Khan al-Ahmar, le monastère de saint Euthyme le Grand

Vue d’ensemble des ruines de Khan al-Ahmar, le monastère de saint Euthyme le Grand

Vue d’ensemble des ruines de Khan al-Ahmar, le monastère de saint Euthyme le Grand.
(photos © Rosario Pierri)


Il y a peu de chance pour que vous connaissiez saint Euthyme, expert de la christologie au concile de Chalcédoine en 451, qui se retira dans le désert à l’Est de Jérusalem. Les professeurs du Studium Biblicum Franciscanum (SBF), la Faculté des sciences bibliques et d’archéologie des Franciscains de Jérusalem, vous conduisent sur ses pas.

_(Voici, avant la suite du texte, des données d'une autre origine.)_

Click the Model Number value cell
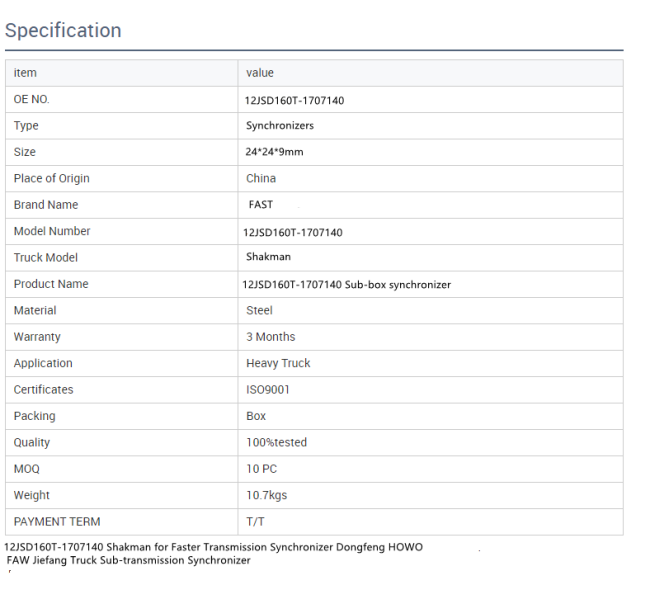This screenshot has height=604, width=650. click(430, 232)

     Le dimanche 7 mai 2000 a eu lieu l’inauguration solennelle du site archéologique de Khan al-Ahmar, identifié avec l’ancien monastère de saint Euthyme le Grand. Les autorités académiques étaient présentes, ainsi que les autorités religieuses, en qualité de représentantes des Églises locales. Le monastère de saint Euthyme, situé au centre de l’installation industrielle de Mishor Adumim, fut ainsi ouvert au public.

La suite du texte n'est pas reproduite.